Stored data entries:
________________________
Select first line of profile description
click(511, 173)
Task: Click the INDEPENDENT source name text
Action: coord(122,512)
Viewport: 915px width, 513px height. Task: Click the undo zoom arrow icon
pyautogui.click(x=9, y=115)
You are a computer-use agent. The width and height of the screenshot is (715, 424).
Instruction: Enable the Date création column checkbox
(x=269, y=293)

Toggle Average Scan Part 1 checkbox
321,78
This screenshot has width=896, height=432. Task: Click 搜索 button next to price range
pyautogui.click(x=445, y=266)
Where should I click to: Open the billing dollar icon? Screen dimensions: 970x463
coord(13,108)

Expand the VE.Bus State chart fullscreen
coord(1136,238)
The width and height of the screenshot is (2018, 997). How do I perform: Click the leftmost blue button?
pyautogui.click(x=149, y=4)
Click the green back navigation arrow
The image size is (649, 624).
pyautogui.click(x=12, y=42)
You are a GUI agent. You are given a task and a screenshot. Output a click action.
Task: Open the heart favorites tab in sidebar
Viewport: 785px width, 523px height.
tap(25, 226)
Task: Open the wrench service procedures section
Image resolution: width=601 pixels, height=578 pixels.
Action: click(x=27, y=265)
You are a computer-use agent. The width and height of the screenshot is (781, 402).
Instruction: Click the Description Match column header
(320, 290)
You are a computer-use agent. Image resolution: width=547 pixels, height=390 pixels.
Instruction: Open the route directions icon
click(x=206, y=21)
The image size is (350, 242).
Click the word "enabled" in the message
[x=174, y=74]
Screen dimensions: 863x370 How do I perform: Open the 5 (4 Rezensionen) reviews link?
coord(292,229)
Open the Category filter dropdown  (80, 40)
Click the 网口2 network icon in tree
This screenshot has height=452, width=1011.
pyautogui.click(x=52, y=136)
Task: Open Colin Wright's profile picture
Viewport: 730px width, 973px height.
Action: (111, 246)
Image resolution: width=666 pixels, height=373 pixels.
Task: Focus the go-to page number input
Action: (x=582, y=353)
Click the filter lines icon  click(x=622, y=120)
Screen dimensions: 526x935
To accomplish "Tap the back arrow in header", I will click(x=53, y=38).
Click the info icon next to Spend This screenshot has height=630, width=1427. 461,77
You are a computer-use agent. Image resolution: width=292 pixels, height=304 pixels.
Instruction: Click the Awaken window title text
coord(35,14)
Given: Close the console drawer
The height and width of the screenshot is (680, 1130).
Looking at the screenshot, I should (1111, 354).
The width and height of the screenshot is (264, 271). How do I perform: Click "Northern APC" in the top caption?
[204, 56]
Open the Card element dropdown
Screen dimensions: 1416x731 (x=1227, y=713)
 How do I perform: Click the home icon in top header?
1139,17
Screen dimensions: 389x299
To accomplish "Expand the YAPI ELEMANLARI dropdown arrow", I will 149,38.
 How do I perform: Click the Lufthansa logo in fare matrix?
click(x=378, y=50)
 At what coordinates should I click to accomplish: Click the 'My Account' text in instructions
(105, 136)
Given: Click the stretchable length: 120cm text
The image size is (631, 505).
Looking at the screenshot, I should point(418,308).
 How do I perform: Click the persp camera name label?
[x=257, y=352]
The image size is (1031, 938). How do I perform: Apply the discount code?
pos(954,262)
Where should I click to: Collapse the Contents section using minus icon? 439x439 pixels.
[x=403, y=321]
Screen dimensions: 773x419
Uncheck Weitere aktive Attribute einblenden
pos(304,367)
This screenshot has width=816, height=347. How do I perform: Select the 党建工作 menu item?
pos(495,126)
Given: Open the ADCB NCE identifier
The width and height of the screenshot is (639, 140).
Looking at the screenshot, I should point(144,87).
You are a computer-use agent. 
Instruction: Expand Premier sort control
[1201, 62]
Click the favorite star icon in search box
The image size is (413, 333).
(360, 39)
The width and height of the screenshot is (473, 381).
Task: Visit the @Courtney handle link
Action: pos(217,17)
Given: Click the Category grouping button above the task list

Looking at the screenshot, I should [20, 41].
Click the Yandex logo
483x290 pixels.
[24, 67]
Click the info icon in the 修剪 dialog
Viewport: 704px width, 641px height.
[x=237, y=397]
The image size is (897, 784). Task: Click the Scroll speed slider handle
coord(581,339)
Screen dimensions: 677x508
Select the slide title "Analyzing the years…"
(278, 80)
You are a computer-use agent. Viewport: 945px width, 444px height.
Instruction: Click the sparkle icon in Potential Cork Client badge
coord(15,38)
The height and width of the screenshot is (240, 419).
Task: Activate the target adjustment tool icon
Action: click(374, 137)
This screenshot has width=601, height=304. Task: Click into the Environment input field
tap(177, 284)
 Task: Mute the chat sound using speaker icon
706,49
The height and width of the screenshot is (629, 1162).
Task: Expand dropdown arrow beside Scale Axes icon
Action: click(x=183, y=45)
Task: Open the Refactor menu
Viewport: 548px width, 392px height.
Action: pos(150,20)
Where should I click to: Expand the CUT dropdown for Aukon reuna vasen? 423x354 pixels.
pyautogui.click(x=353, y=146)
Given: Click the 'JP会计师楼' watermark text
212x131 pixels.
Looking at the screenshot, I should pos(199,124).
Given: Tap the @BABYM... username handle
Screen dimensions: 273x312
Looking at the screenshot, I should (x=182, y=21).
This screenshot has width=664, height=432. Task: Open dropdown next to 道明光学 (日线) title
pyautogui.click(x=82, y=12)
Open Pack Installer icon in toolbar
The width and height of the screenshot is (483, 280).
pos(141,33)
________________________
In the records above, find each line with the word "info" and copy it out.

Click the info icon next to Spend This screenshot has height=630, width=1427. 461,77
Click the info icon in the 修剪 dialog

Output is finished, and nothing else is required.